### Supplied text
--

Single by The Rolling Stones

from the album A Bigger Bang
- Released: 21 August 2006
- Recorded: 2004–2005
- Genre: Pop rock, AOR
- Length: 4:06
- Label: Virgin
- Songwriter(s): Jagger–Richards
- Producer(s): Don Was

The Rolling Stones singles chronology
| "Rain Fall Down" (2005) | "Biggest Mistake" (2006) | "Plundered My Soul" (2010) |

= Biggest Mistake =

"Biggest Mistake" is a song by the English rock band the Rolling Stones from their 2005 album A Bigger Bang. It was released on 21 August 2006 as the third single from the album, and reached number 51 in the UK Singles Chart.

--

### Tasks to perform
**A.** In one to three sentences, explain why the singles chronology in the song text places "Biggest Mistake" between "Rain Fall Down" and "Plundered My Soul".
**B.** Please list every field name in the bulleted list of the song text.

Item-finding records
--

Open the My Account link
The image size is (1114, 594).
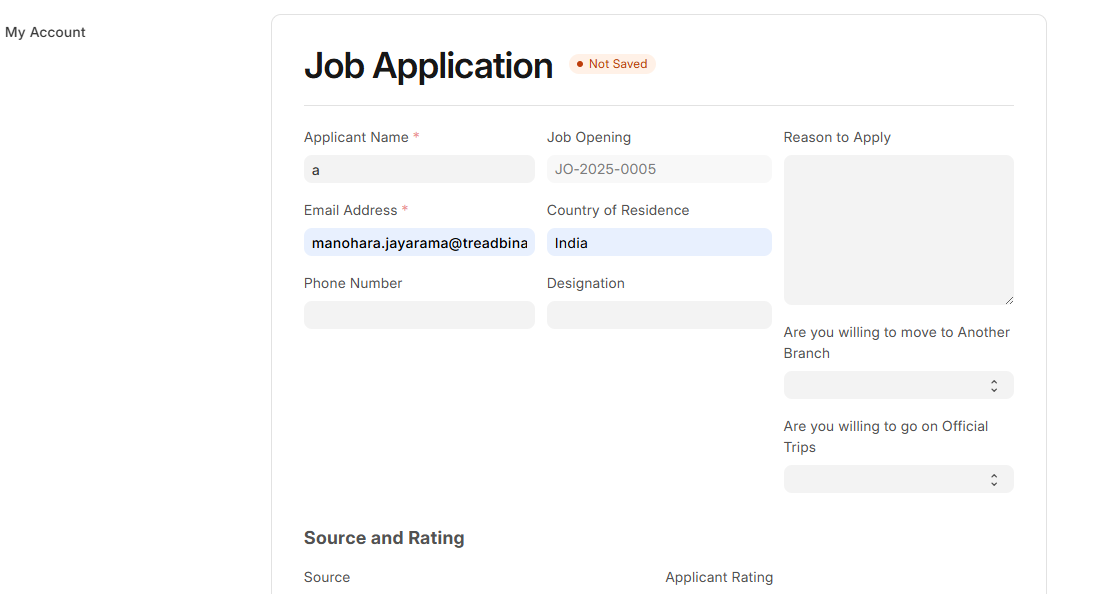pos(45,32)
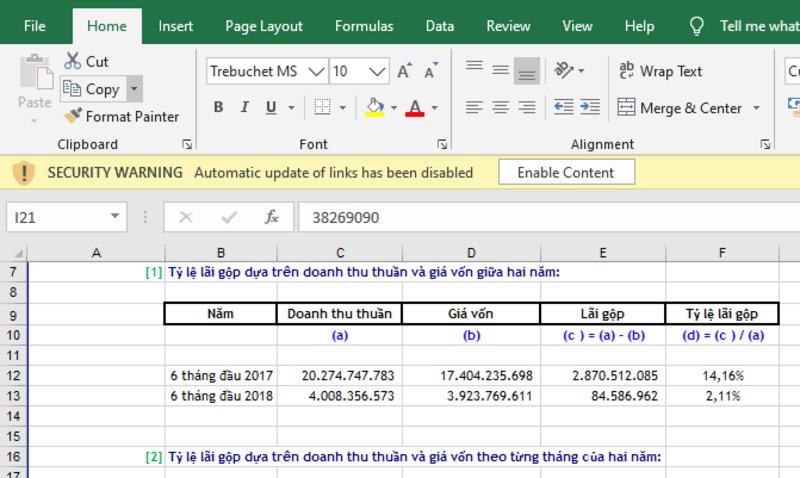800x478 pixels.
Task: Click the Insert Function fx icon
Action: tap(271, 217)
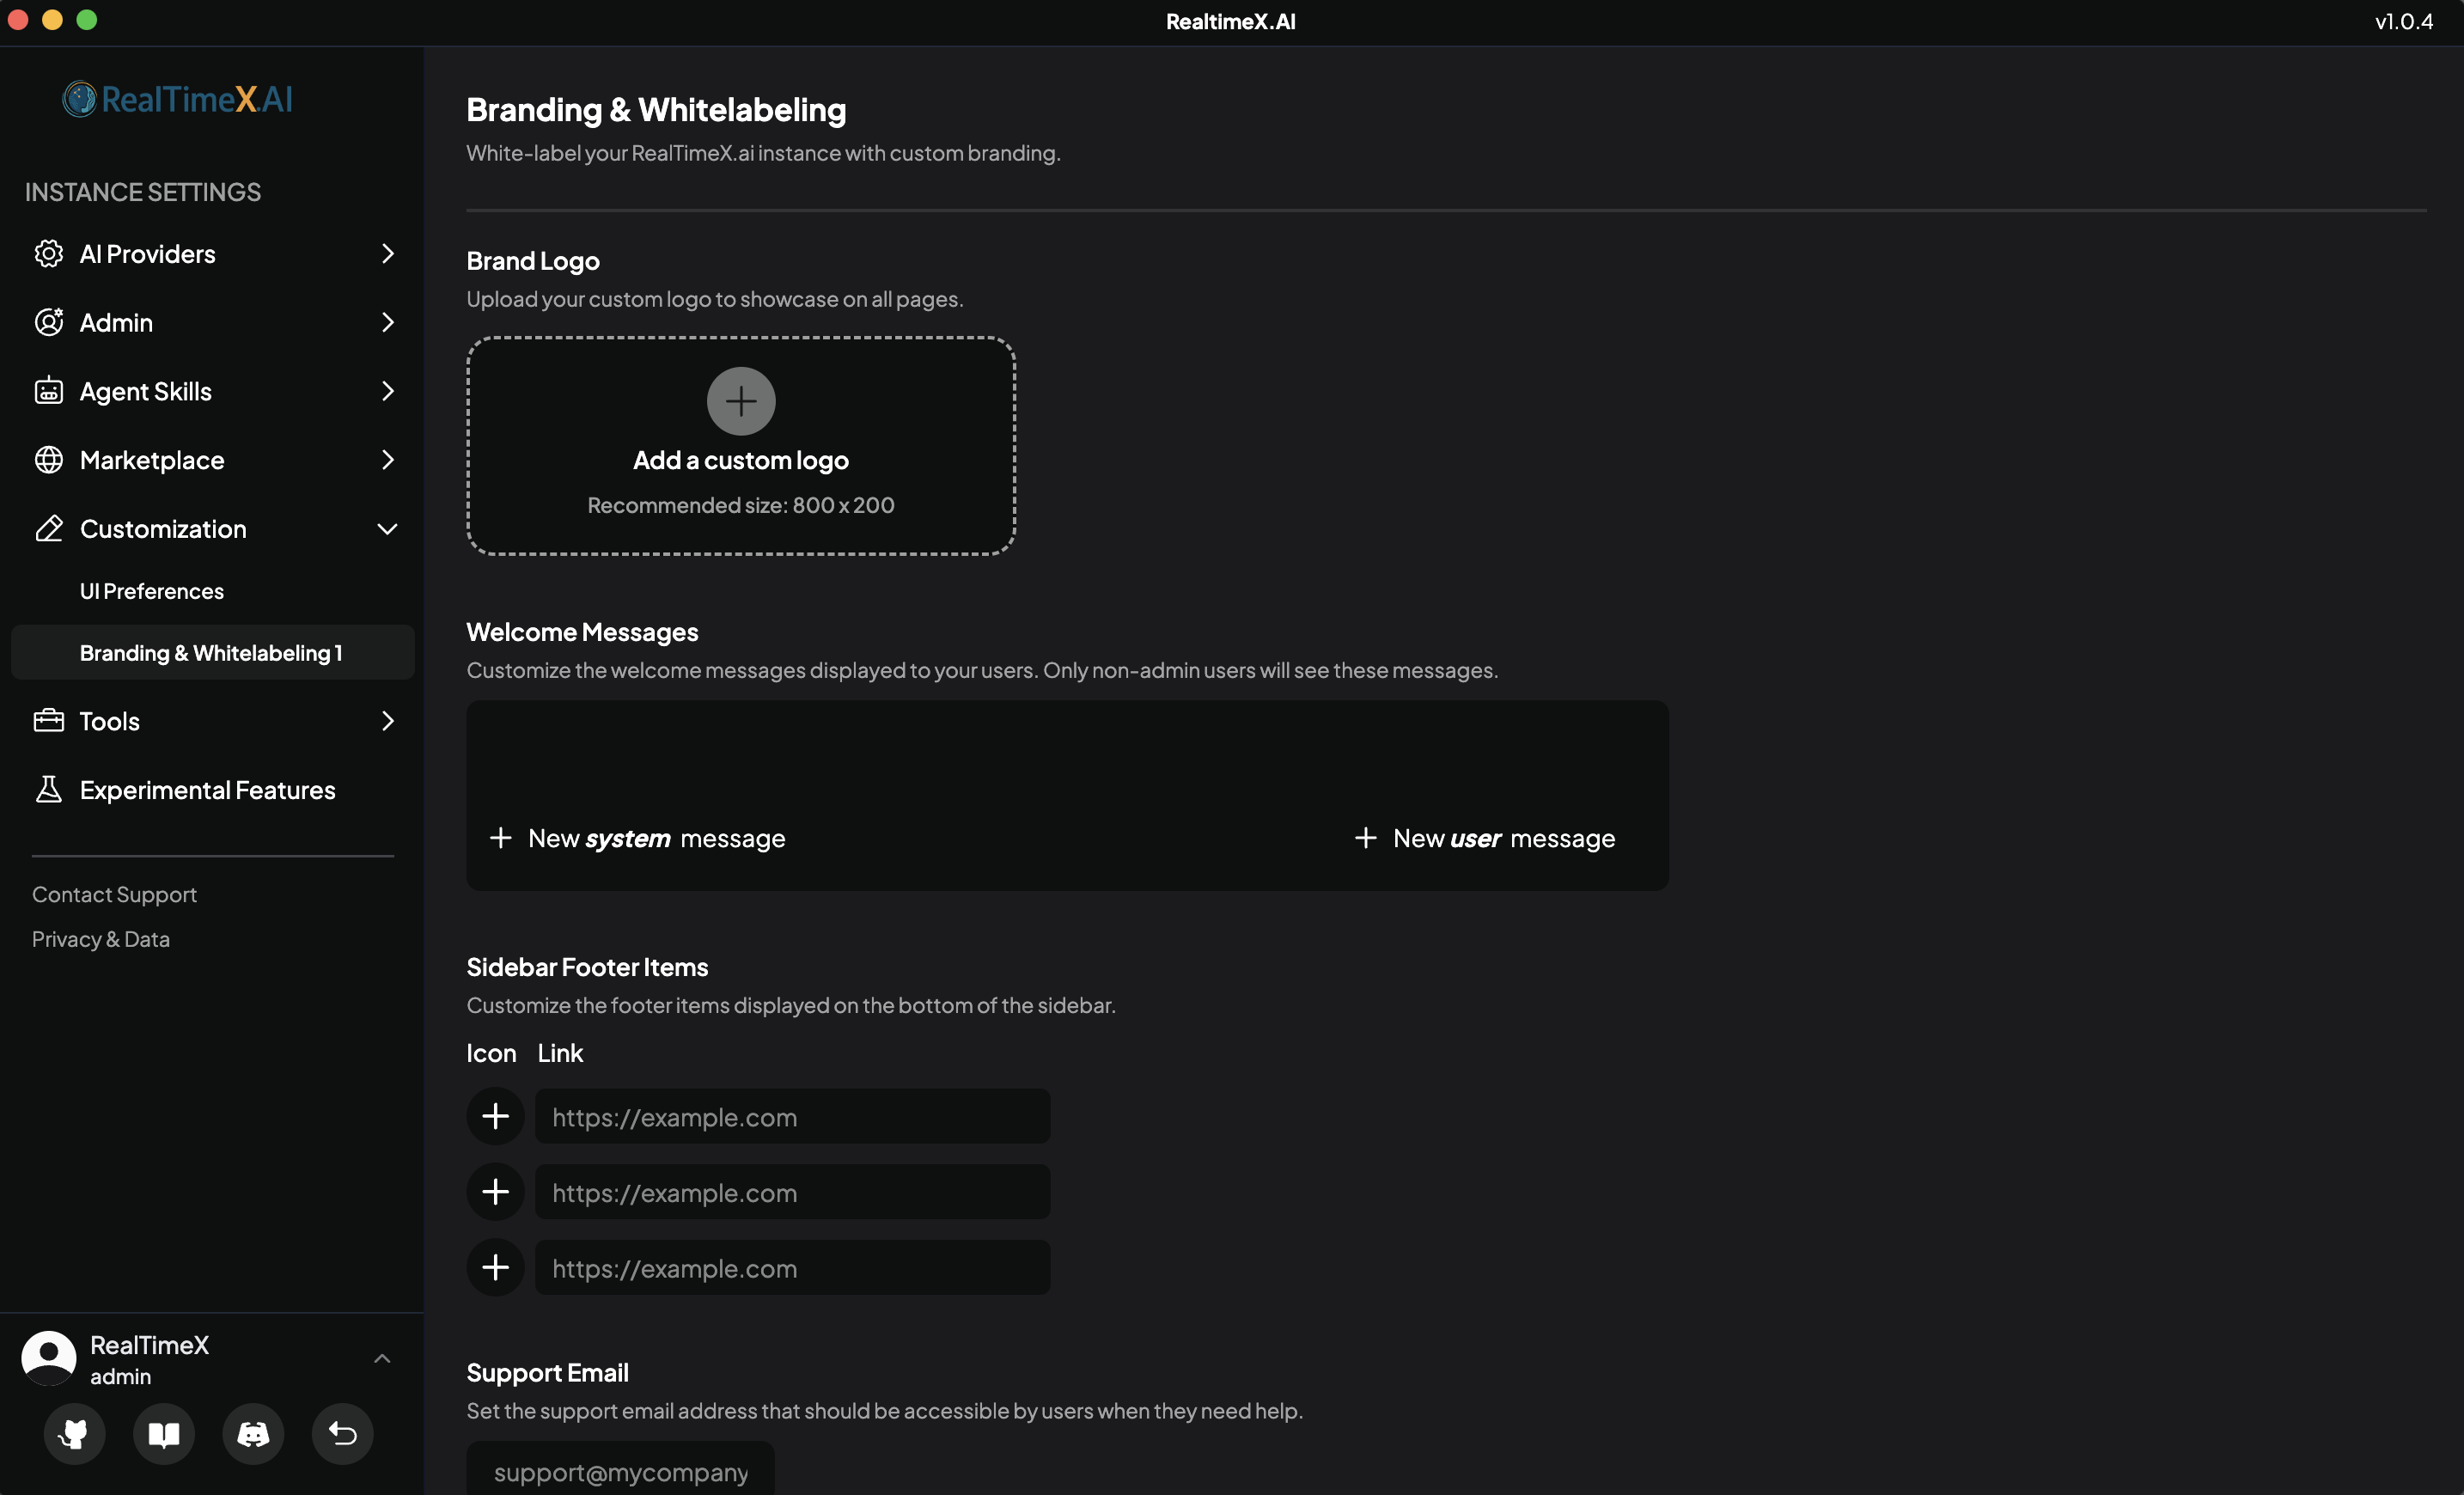Choose icon for third footer link
Viewport: 2464px width, 1495px height.
[x=495, y=1267]
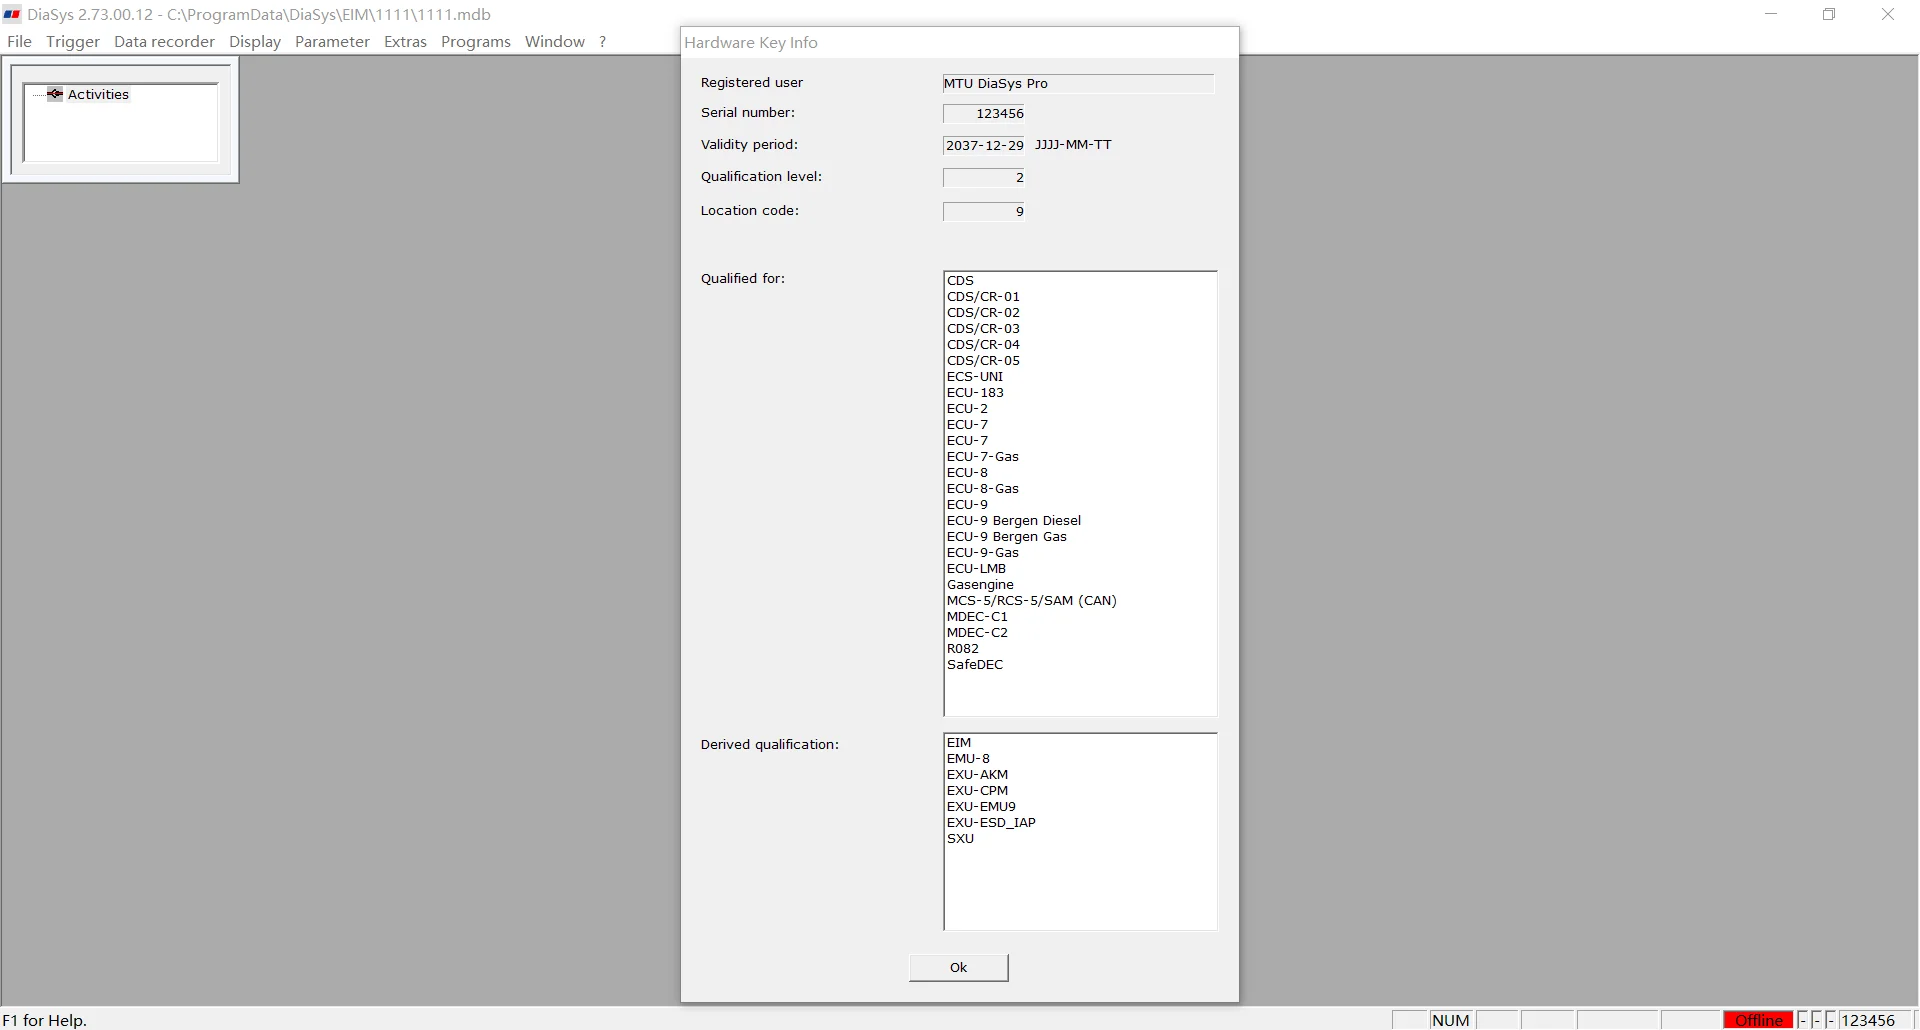Select EXU-ESD_IAP in derived qualification list
The image size is (1920, 1030).
[x=991, y=823]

--

### Solutions in order
**A.** The chronology lists the Rolling Stones' singles in order of release. "Rain Fall Down" is dated 2005, "Biggest Mistake" 2006, and "Plundered My Soul" 2010, so "Biggest Mistake" falls between the other two.

**B.** Released, Recorded, Genre, Length, Label, Songwriter(s), Producer(s)